O e-learning, definido como qualquer intervenção educativa mediada por via eletrônica através da Internet, tem aumentado progressivamente em todo o mundo entre os profissionais de saúde. Vários estudos têm tentado medir os efeitos do e-learning na prática médica. Esse modo de ensino tem sido associado com grandes efeitos positivos quando ele é comparado a nenhuma intervenção, e com pequenos efeitos positivos quando ele é comparado ao ensino tradicional (sem acesso ao e-learning). Porém, os resultados não são conclusivos.

Objetivos: 

Avaliar os efeitos dos programas de e-learning versus ensino tradicional em profissionais de saúde formados, para melhorar os resultados clínicos dos pacientes ou para melhorar o comportamento, as habilidades e os conhecimentos dos profissionais da saúde.

Estratégia de busca: 

Em julho de 2016 fizemos buscas nas seguintes bases de dados, sem restrições de idioma ou status de publicação: CENTRAL, MEDLINE, Embase, cinco outras bases e três plataformas de registos de ensaios clínicos. Examinamos as listas de referências dos estudos incluídos e outras revisões relevantes. Quando necessário, contatamos os autores dos estudos primários para obter informações adicionais.

Critérios de seleção: 

Incluímos ensaios clínicos randomizados (ECR) que avaliaram a efetividade do e-learning versus o ensino tradicional para profissionais de saúde. Excluímos ensaios clínicos não-randomizados e ECRs envolvendo alunos de graduação de cursos de saúde.

Coleta dos dados e análises: 

Dois autores, trabalhando de forma independente, selecionaram os estudos, extraíram os dados, e fizeram a avaliação do risco de viés. Classificamos a qualidade da evidência para cada desfecho usando a abordagem GRADE. Quando possível, apresentamos os efeitos das intervenções como risco relativo (razão de risco (RR) ou odds ratio (OR)) ou como diferença média padronizada (SMD).

Resultados principais: 

Incluímos 16 ECRs envolvendo 5679 profissionais de saúde formados (4759 profissionais de saúde diversos, 587 enfermeiras, 300 médicos e 33 consultores de saúde infantil).

Existe evidência de baixa qualidade de que o e-learning, comparado com o ensino tradicional, traz pouca ou nenhuma diferença para os seguintes desfechos avaliados aos 12 meses: proporção de pacientes com colesterol LDL (lipoproteína de baixa densidade) menor que 100 mg/dL (diferença ajustada 4,0%, intervalo de confiança (IC) de 95% −0.3 até 7,9, N = 6399 pacientes, 1 estudo) e proporção de pacientes com hemoglobina glicada menor que 8% (diferença ajustada 4,6%, IC 95% −1.5 até 9,8, N = 3114 pacientes, 1 estudo).
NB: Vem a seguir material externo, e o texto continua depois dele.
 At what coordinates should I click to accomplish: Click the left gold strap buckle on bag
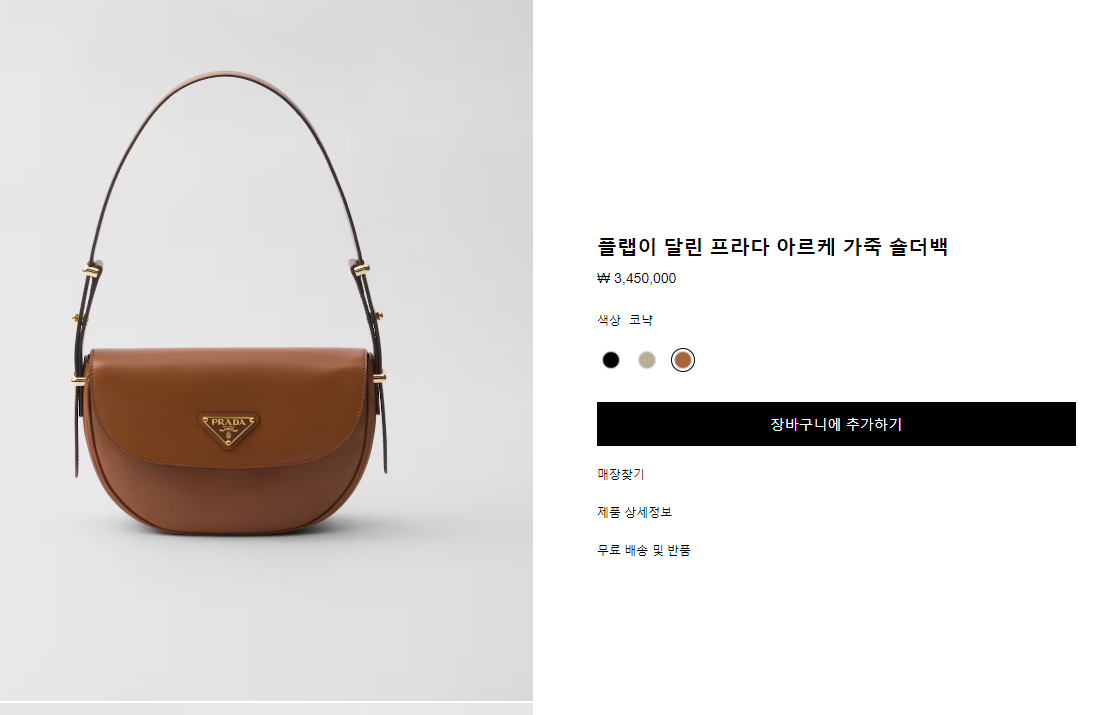pos(92,270)
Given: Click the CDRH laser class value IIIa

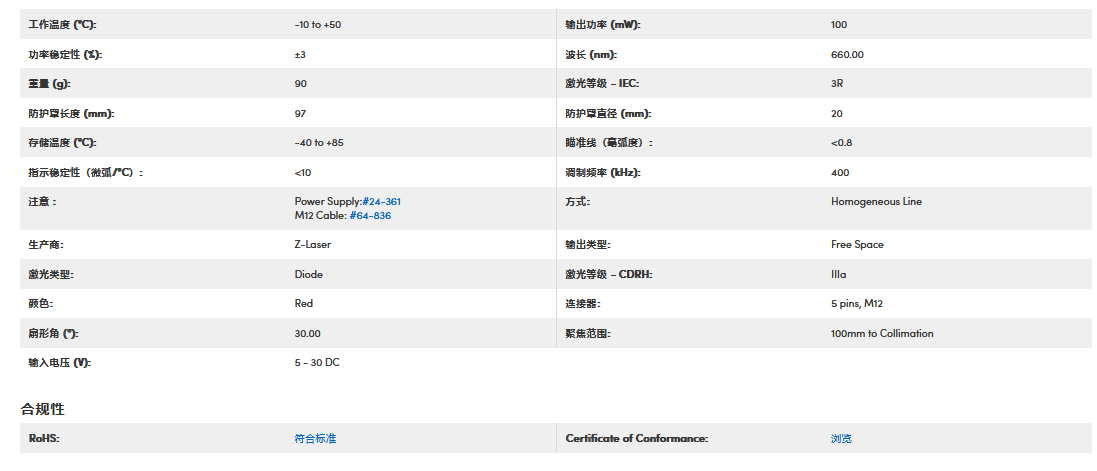Looking at the screenshot, I should point(838,275).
Existe evidência de baixa qualidade de que o e-learning, comparado com o ensino tradicional, traz pouca ou nenhuma diferença sobre os seguintes desfechos de comportamento profissional avaliados entre 3 a 12 meses de seguimento: rastreamento para dislipidemia (OR 0,90, IC 95% 0,77 até 1,06, 6027 pacientes, 2 estudos) e tratamento para dislipidemia (OR 1,15, IC 95% 0,89 até 1,48, 5491 pacientes, 2 estudos). Não está claro se o e-learning melhora ou piora as habilidades dos profissionais de saúde (2912 profissionais de saúde, 6 estudos, evidência de qualidade muito baixa), e pode fazer pouca ou nenhuma diferença nos conhecimentos dos profissionais de saúde (3236 participantes, 11 estudos, evidência de baixa qualidade).
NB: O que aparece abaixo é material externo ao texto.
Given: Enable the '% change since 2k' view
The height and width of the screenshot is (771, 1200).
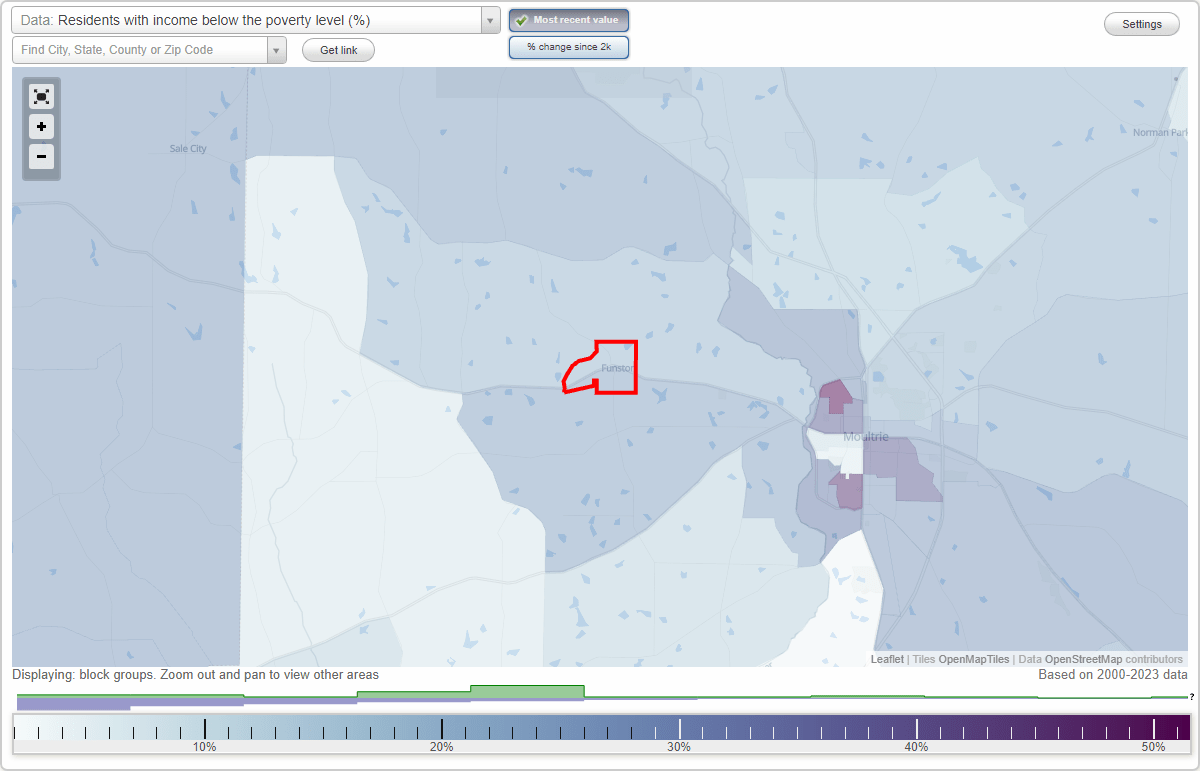Looking at the screenshot, I should pyautogui.click(x=569, y=46).
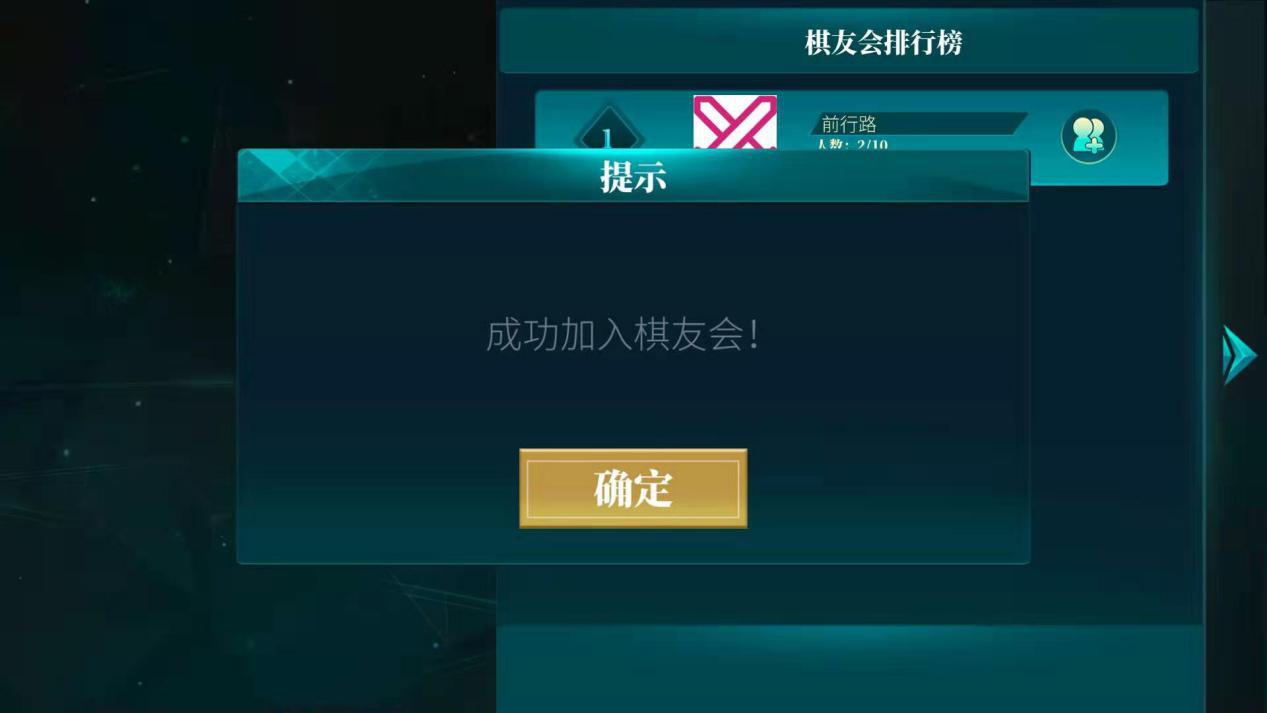Tap the join-guild people icon beside 前行路

click(x=1088, y=135)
Devido à escassez de estudos e dados, não pudemos fazer análises de subgrupos. Muitos estudos eram mal descritos nas publicações. Por isso, não apresentavam informações suficientes para avaliarmos a qualidade metodológica (avaliação do 'Risco de viés') da maioria dos seus domínios. A maioria dos estudos foi classificada como tendo risco de viés incerto. Porém, o maior ECR foi classificado como tendo baixo risco de viés. Muitos estudos tinham falta de dados como potencial risco de viés.